# [WHAT YOU SHOULD DO]
The copy must hold every line from the one with "The height and" through the end of the listing, word for word, and must hold no pictures.

# [STUDY MATERIAL]
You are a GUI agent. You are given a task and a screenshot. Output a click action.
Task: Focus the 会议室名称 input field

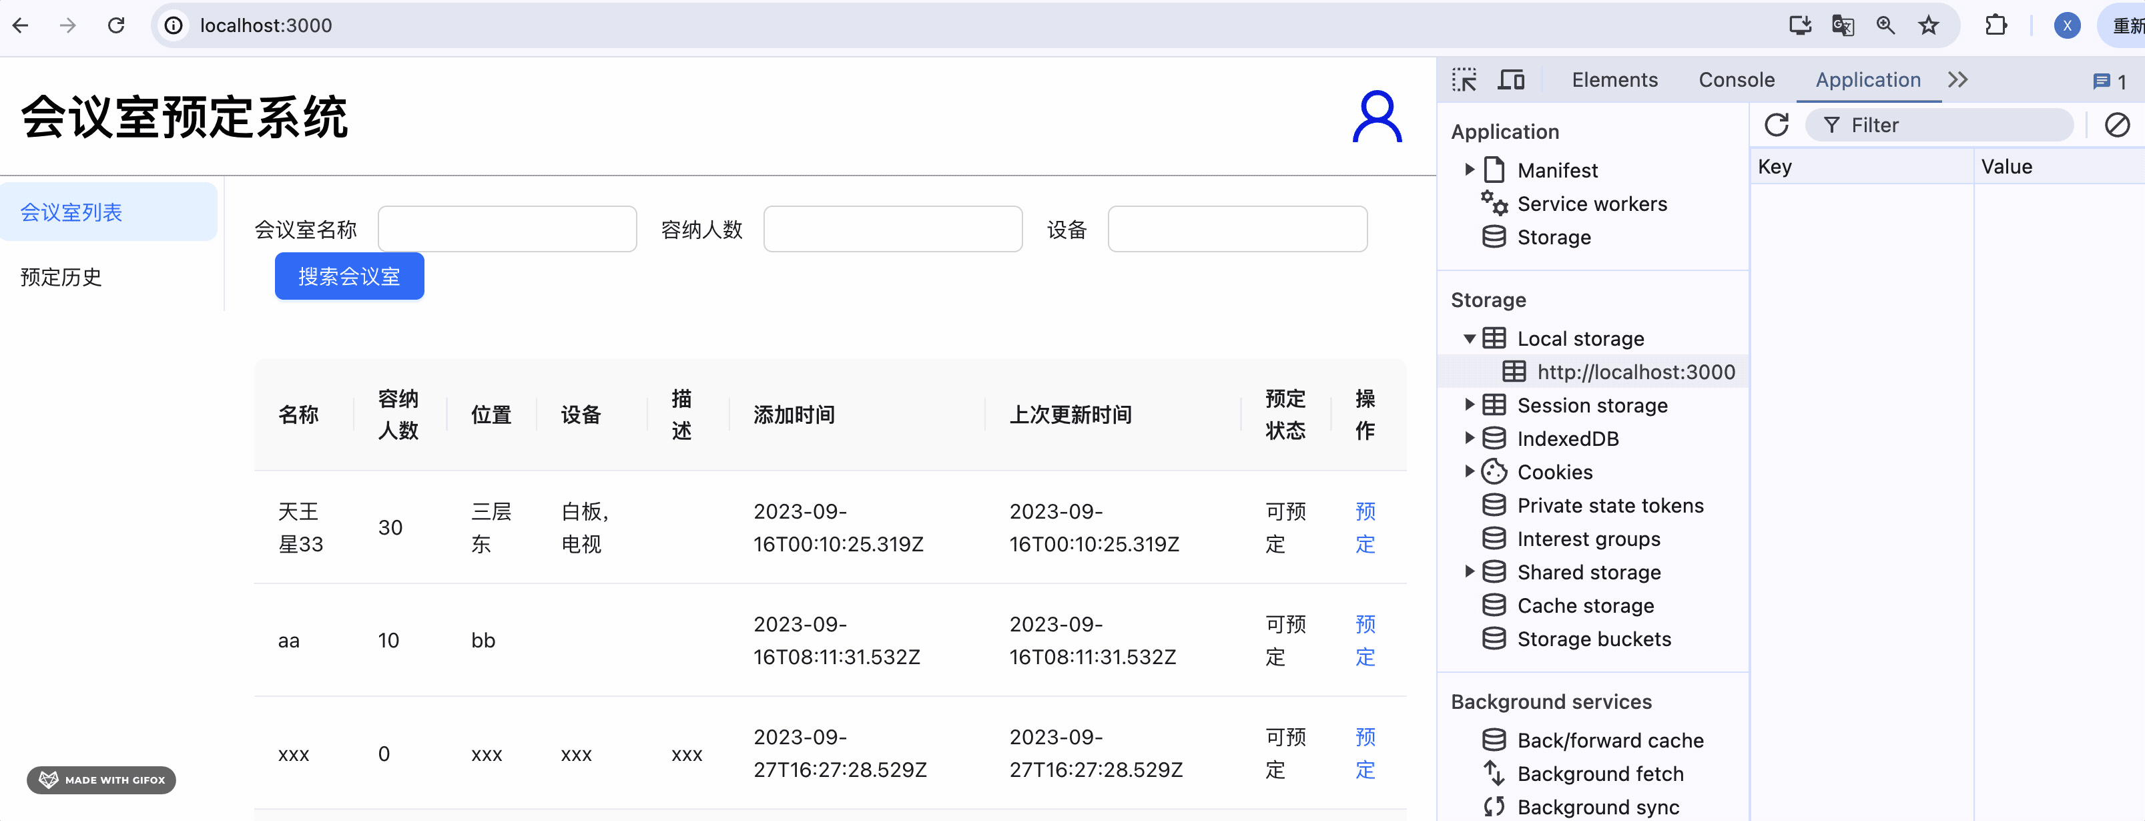point(507,229)
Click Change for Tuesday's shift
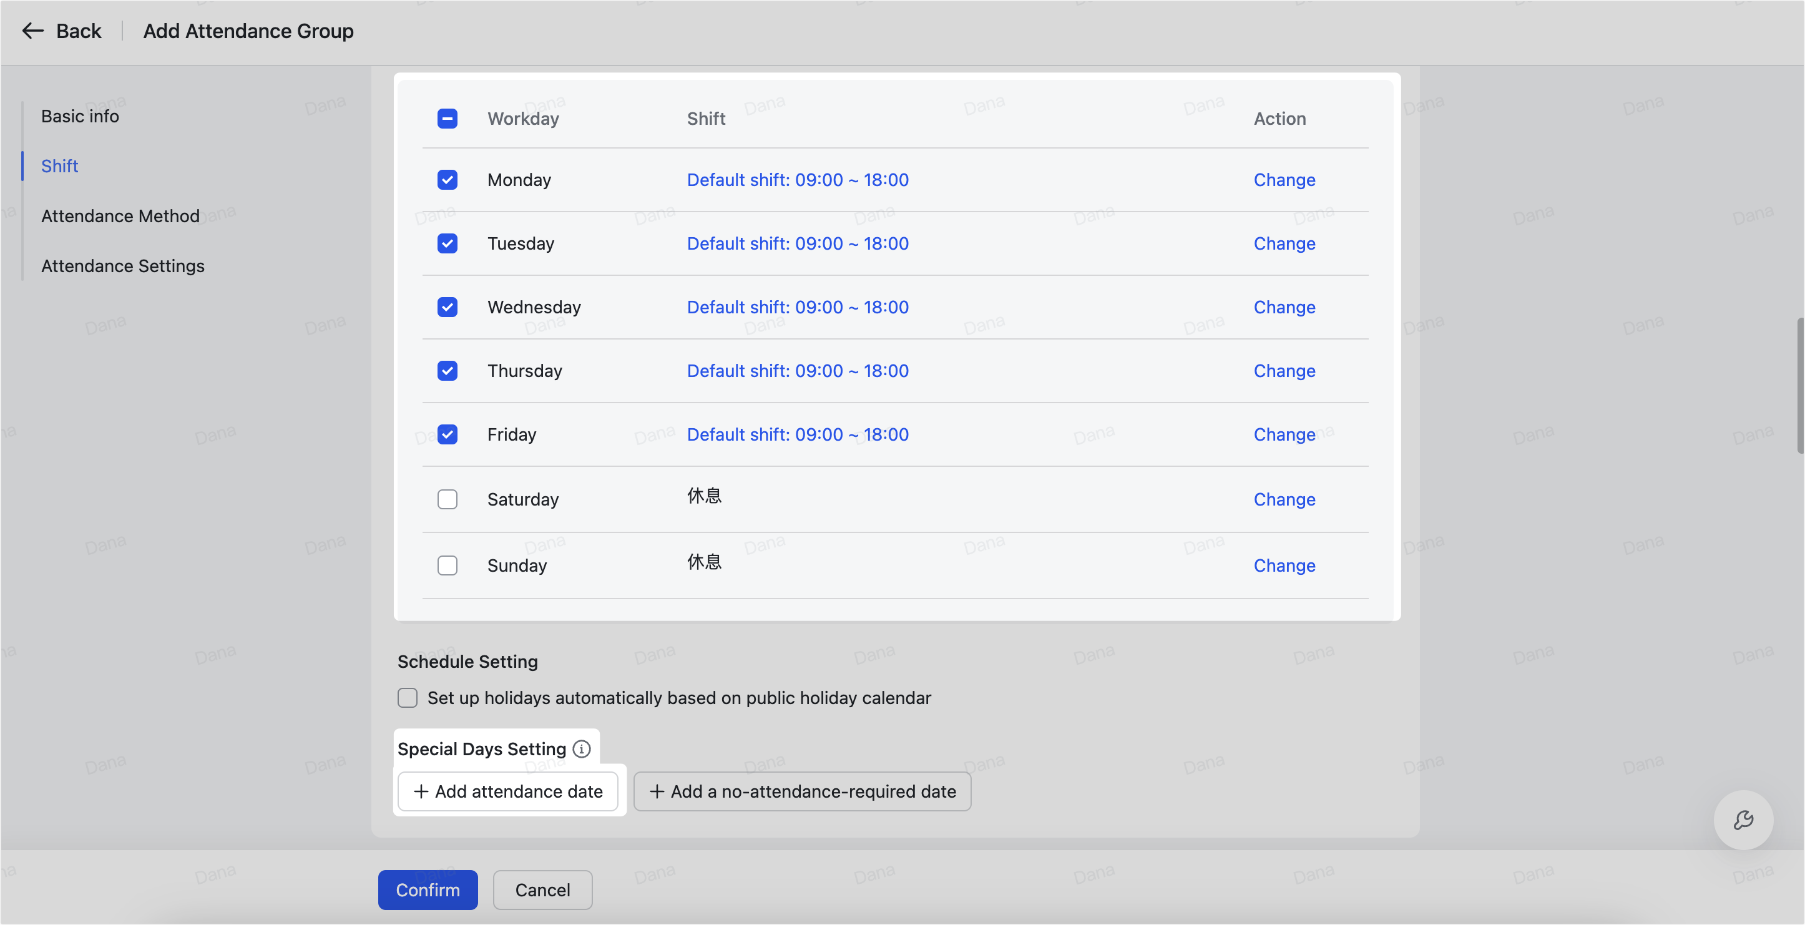Viewport: 1805px width, 925px height. click(x=1284, y=244)
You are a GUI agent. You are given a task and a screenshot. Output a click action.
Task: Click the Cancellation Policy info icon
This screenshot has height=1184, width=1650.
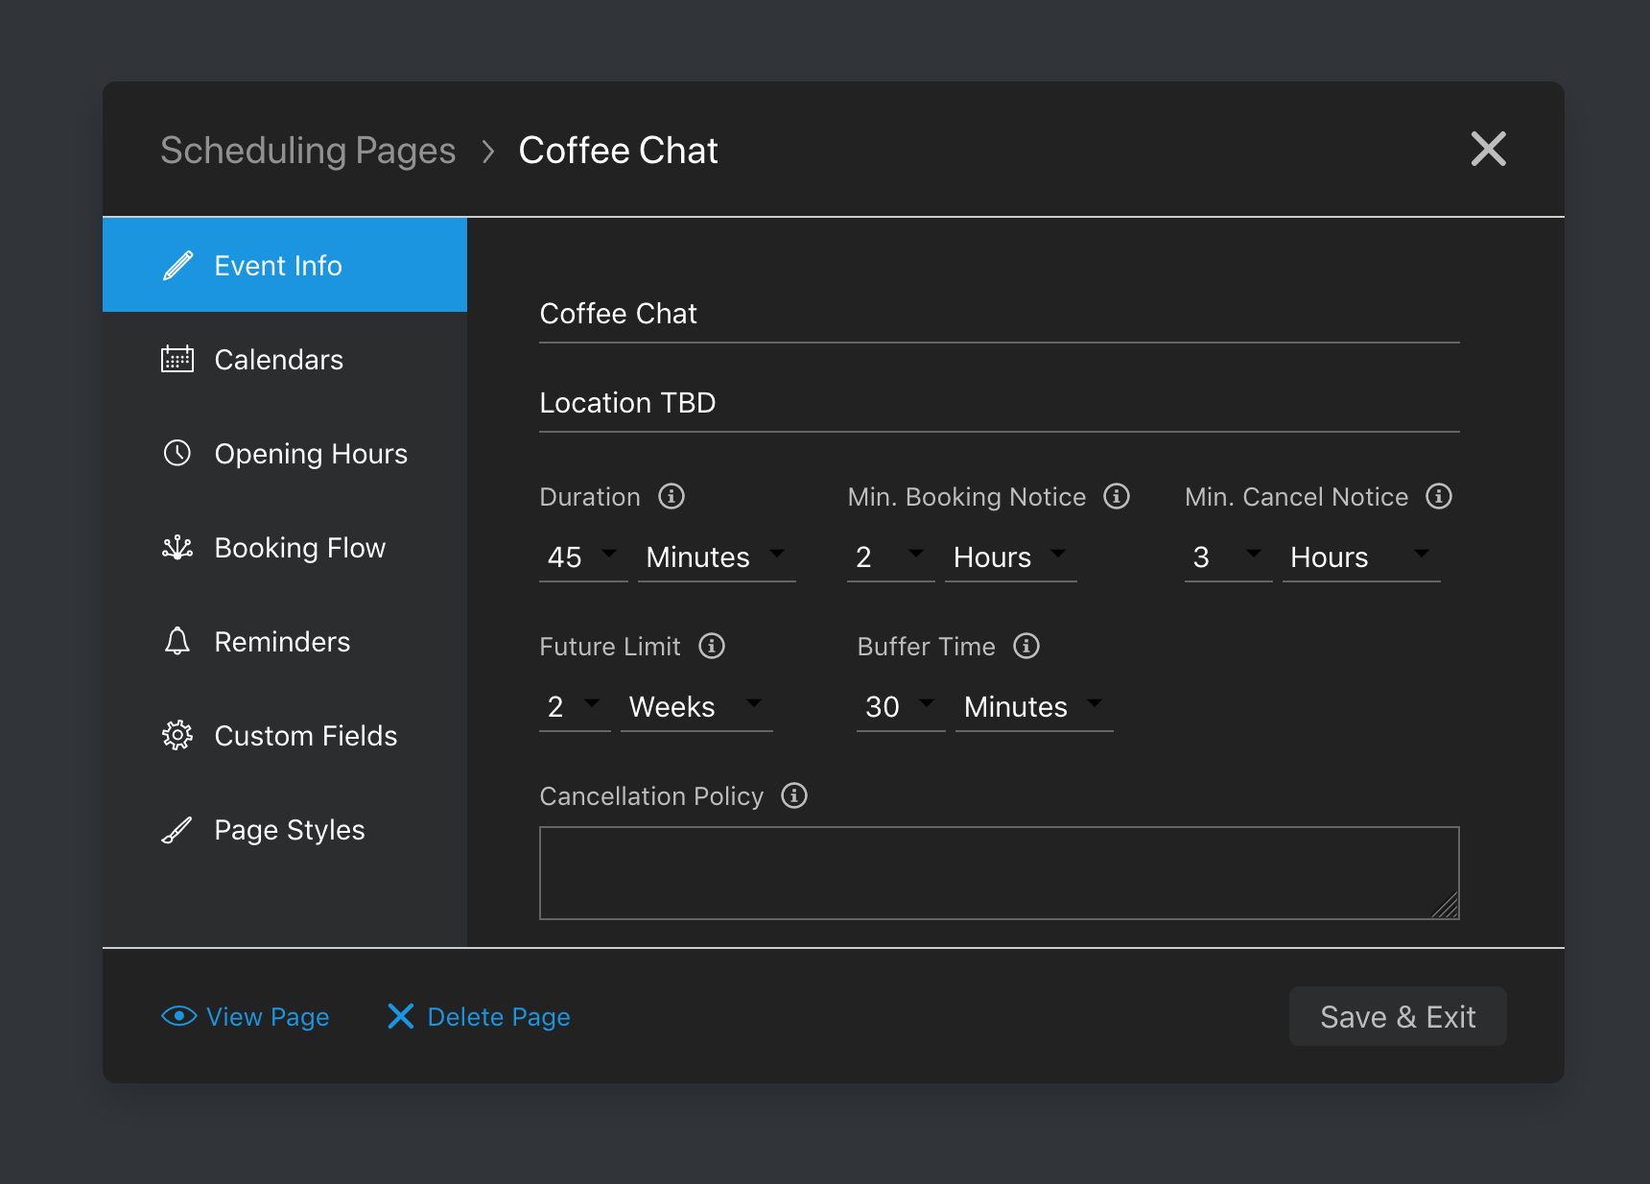[x=793, y=795]

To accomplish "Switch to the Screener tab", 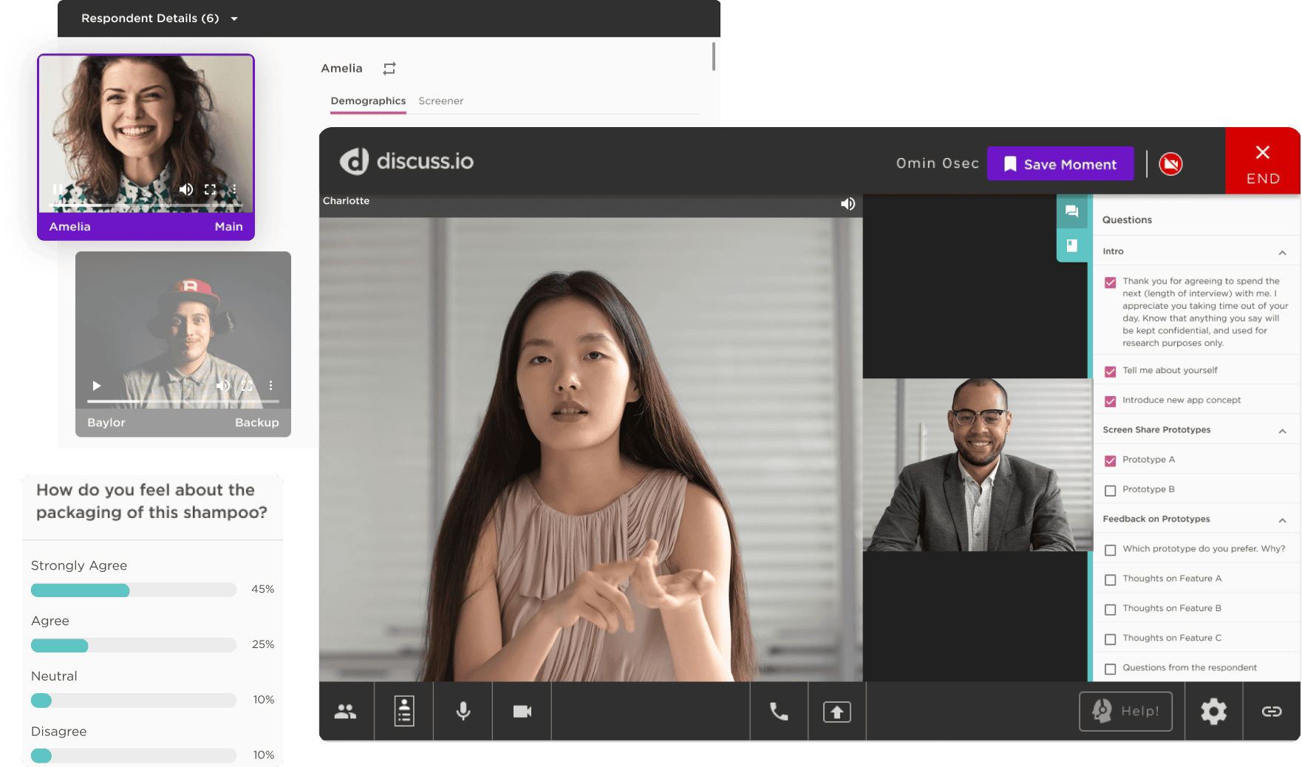I will pos(440,100).
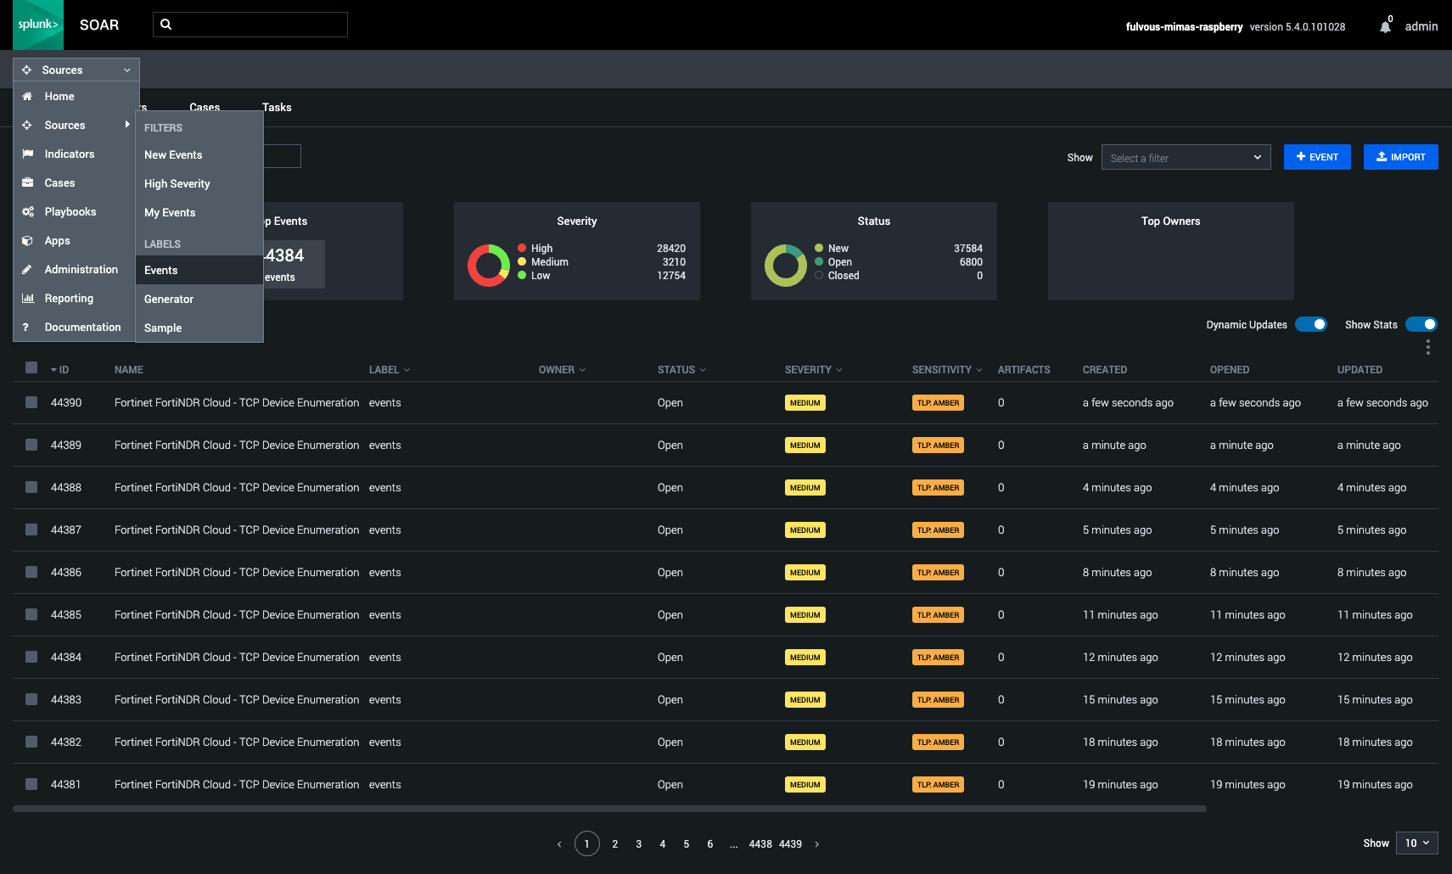
Task: Switch to the Tasks tab
Action: [277, 107]
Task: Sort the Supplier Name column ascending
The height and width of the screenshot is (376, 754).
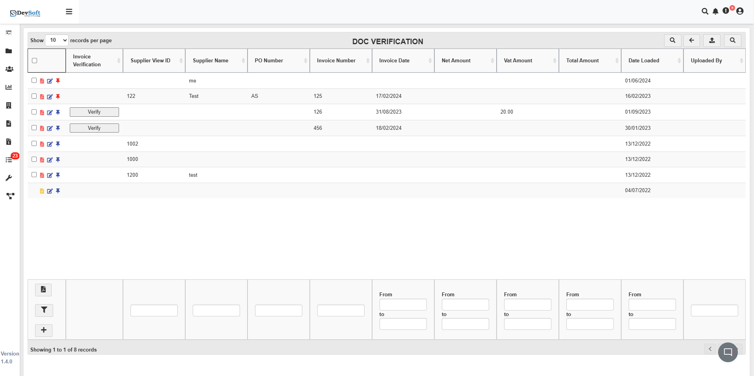Action: coord(243,58)
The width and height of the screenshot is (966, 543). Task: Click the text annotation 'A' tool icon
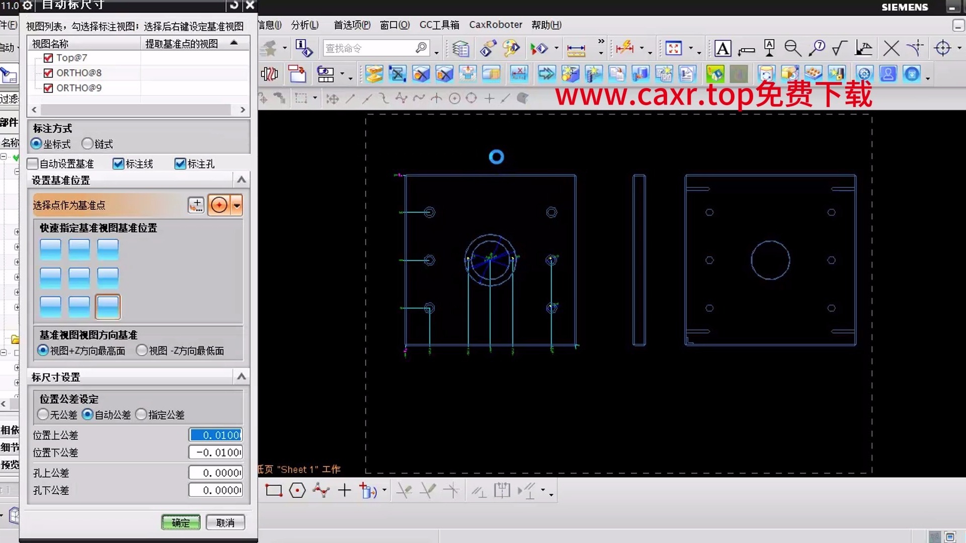[722, 48]
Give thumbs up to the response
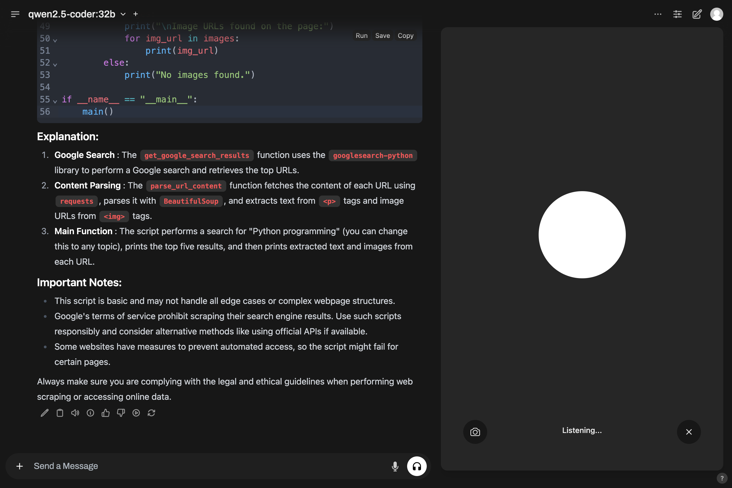 106,413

# [OUTPUT OF THE TASK]
The height and width of the screenshot is (376, 754).
Action: coord(243,58)
The width and height of the screenshot is (966, 543). Task: Click the text annotation 'A' tool icon
[722, 48]
Give thumbs up to the response
 106,413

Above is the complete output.